*Required work*: Every line below between the line holding "Click the Algoritmo" and the line holding "Toggle the secondary sidebar visibility", inclusive, should be repeated exactly, and all other lines omitted.
[Dataset extract Boundary: Start]
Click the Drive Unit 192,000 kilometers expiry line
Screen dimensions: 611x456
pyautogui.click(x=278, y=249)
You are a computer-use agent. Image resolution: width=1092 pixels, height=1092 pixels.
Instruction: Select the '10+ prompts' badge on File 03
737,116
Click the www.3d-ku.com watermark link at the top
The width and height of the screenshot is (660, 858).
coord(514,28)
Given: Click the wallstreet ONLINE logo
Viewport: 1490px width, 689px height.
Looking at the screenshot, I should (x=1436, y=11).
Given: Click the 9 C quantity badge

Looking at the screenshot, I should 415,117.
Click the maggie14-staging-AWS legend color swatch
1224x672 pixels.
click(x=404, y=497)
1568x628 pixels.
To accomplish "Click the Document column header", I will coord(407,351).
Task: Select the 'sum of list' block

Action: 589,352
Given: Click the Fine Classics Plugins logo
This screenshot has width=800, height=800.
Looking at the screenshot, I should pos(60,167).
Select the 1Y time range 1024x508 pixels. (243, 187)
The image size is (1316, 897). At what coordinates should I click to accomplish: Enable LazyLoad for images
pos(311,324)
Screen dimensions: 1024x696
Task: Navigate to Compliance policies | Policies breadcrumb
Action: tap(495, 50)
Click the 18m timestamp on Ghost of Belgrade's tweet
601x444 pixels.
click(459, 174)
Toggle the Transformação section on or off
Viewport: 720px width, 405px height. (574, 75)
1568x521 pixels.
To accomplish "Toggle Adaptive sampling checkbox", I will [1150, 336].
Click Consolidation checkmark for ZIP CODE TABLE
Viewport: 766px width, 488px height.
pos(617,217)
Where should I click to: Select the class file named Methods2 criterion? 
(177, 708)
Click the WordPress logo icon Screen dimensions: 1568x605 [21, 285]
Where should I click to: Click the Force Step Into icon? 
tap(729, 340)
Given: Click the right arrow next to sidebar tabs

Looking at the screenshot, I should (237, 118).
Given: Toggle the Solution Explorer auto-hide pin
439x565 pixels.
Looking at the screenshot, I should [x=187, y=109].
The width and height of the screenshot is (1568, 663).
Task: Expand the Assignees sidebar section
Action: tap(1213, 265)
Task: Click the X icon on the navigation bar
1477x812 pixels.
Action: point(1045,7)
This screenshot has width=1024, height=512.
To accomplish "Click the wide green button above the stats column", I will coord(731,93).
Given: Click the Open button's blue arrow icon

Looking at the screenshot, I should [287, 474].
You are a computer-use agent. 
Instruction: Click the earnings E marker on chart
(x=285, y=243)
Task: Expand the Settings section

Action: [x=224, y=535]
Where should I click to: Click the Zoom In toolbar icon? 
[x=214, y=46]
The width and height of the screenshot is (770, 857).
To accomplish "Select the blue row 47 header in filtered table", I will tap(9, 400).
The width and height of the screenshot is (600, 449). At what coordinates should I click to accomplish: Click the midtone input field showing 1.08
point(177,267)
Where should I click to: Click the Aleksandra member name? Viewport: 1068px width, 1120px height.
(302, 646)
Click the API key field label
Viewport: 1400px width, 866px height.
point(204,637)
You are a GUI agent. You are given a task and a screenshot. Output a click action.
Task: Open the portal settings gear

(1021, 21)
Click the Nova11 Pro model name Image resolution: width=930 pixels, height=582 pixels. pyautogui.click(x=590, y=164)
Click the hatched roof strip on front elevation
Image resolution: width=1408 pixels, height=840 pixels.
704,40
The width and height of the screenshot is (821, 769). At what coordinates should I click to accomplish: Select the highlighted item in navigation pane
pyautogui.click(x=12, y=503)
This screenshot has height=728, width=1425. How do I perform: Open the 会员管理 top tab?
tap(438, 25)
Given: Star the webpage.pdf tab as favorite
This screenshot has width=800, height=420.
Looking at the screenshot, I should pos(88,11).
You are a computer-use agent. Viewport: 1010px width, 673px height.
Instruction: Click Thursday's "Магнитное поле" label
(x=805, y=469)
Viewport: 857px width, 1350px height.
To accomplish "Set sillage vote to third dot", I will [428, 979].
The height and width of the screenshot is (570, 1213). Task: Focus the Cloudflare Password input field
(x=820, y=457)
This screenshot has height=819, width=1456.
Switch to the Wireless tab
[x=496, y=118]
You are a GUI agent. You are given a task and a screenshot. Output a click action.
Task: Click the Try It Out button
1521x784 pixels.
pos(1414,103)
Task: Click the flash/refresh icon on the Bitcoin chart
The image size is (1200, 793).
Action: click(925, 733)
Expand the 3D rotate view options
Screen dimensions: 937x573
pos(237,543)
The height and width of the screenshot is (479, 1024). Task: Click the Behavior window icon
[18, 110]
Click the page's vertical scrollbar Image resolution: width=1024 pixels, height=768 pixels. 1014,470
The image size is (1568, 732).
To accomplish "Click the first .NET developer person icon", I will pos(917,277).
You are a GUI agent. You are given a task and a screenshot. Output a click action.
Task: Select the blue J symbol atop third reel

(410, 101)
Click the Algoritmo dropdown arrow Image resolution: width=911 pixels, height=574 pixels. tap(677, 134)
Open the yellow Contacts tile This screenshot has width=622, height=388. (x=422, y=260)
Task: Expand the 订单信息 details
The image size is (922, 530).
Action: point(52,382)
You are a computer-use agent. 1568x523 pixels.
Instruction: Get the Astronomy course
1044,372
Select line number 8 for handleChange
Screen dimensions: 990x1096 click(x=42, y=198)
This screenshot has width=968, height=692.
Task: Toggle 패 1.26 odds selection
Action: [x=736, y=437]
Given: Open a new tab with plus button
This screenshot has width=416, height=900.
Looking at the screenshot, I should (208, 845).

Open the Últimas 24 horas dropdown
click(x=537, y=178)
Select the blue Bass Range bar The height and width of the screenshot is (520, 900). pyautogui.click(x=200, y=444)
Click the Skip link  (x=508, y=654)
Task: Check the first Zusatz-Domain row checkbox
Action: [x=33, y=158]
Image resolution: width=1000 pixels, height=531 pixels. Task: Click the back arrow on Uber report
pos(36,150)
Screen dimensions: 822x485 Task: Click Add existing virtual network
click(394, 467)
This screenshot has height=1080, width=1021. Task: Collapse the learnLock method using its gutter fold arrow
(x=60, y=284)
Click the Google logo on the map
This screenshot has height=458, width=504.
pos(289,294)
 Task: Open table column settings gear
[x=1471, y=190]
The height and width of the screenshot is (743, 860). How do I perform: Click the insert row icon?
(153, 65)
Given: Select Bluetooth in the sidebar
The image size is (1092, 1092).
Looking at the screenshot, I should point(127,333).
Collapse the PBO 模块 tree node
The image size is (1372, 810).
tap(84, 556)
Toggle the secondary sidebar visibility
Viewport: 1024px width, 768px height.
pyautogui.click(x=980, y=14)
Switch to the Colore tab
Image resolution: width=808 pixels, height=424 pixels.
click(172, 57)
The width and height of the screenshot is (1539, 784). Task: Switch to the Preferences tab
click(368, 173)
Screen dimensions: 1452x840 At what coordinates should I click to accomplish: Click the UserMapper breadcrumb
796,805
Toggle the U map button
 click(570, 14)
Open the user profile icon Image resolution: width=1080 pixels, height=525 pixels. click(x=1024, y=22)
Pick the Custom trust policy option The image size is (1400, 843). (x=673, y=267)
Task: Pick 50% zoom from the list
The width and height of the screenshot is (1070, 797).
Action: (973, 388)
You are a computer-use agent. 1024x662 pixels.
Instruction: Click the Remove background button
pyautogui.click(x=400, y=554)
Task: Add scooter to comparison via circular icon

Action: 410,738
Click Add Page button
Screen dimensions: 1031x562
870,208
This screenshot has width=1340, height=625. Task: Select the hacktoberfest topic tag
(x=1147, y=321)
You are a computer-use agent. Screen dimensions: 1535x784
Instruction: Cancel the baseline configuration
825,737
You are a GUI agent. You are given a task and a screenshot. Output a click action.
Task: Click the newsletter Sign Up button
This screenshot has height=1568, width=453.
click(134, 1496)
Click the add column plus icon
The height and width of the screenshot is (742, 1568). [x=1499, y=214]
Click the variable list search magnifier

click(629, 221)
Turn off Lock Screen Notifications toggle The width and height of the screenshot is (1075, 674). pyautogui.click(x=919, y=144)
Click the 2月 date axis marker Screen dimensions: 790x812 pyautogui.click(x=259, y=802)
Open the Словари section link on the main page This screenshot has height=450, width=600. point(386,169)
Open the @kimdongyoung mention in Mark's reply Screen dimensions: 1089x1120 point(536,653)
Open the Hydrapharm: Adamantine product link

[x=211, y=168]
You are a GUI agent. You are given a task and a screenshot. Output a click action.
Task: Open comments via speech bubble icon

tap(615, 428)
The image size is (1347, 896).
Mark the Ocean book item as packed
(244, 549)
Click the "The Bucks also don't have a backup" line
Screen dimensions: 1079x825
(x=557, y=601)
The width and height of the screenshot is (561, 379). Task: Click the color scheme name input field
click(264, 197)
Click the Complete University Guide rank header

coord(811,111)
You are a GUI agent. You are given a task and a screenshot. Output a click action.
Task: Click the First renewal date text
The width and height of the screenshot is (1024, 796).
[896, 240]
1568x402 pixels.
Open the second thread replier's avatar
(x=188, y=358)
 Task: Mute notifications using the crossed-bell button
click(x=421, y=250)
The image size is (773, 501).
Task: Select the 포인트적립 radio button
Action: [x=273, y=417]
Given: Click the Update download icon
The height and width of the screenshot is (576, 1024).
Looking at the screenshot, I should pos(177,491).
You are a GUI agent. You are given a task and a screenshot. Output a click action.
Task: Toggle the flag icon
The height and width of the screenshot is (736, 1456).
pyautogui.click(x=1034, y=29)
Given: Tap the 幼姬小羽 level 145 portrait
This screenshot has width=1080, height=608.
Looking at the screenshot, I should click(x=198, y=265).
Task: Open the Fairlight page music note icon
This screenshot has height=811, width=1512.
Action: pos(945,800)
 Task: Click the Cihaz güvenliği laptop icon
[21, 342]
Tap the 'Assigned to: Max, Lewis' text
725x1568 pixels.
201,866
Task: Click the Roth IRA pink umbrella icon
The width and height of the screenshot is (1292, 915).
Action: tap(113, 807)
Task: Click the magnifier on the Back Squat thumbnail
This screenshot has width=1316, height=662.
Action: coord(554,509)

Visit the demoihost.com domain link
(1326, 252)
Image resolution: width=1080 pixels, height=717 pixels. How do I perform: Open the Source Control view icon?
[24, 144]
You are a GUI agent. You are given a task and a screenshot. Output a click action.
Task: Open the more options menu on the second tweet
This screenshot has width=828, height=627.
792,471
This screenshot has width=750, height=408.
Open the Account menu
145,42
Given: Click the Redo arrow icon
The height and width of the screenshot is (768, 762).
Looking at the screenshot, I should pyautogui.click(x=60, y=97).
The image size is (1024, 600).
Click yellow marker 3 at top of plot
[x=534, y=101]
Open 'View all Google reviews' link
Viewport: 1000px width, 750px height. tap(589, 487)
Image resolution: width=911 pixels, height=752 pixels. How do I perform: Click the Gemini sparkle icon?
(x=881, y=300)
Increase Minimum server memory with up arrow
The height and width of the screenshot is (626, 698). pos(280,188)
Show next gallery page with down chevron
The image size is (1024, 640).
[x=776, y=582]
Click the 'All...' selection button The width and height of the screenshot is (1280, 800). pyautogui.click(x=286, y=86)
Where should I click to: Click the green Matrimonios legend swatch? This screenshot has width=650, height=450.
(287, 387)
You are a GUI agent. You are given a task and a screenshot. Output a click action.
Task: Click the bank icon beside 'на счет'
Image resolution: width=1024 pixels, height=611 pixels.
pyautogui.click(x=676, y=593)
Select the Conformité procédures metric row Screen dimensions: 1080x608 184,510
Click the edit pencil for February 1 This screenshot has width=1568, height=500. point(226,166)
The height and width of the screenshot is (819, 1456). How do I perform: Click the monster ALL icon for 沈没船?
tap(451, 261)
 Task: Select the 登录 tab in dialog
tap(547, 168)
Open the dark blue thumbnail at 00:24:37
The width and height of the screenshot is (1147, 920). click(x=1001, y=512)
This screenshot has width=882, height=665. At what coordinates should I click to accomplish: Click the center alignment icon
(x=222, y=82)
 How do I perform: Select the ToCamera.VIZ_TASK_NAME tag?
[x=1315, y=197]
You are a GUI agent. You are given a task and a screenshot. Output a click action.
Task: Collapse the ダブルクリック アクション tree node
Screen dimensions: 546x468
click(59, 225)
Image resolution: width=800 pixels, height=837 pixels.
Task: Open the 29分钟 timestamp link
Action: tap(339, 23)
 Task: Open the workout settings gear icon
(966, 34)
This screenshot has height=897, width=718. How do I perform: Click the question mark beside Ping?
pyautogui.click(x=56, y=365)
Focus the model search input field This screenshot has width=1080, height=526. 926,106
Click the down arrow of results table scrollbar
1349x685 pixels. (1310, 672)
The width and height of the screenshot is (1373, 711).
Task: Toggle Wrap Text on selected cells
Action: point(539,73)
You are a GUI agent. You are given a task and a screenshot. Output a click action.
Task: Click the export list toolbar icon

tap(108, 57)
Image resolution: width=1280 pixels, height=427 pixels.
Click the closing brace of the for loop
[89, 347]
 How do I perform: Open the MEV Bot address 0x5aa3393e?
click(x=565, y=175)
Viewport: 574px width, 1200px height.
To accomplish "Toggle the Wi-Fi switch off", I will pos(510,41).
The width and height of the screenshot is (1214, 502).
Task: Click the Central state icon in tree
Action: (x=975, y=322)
[Dataset extract Boundary: End]
*Expected output*:
Click the Algoritmo dropdown arrow Image resolution: width=911 pixels, height=574 pixels. tap(677, 134)
Open the yellow Contacts tile This screenshot has width=622, height=388. (x=422, y=260)
Task: Expand the 订单信息 details
The image size is (922, 530).
Action: point(52,382)
You are a computer-use agent. 1568x523 pixels.
Instruction: Get the Astronomy course
1044,372
Select line number 8 for handleChange
Screen dimensions: 990x1096 click(x=42, y=198)
This screenshot has width=968, height=692.
Task: Toggle 패 1.26 odds selection
Action: [x=736, y=437]
Given: Open a new tab with plus button
This screenshot has width=416, height=900.
Looking at the screenshot, I should (208, 845).

Open the Últimas 24 horas dropdown
click(x=537, y=178)
Select the blue Bass Range bar The height and width of the screenshot is (520, 900). pyautogui.click(x=200, y=444)
Click the Skip link  (x=508, y=654)
Task: Check the first Zusatz-Domain row checkbox
Action: [x=33, y=158]
Image resolution: width=1000 pixels, height=531 pixels. Task: Click the back arrow on Uber report
pos(36,150)
Screen dimensions: 822x485 Task: Click Add existing virtual network
click(394, 467)
This screenshot has height=1080, width=1021. Task: Collapse the learnLock method using its gutter fold arrow
(x=60, y=284)
Click the Google logo on the map
This screenshot has height=458, width=504.
pos(289,294)
 Task: Open table column settings gear
[x=1471, y=190]
The height and width of the screenshot is (743, 860). How do I perform: Click the insert row icon?
(153, 65)
Given: Select Bluetooth in the sidebar
The image size is (1092, 1092).
Looking at the screenshot, I should point(127,333).
Collapse the PBO 模块 tree node
The image size is (1372, 810).
tap(84, 556)
Toggle the secondary sidebar visibility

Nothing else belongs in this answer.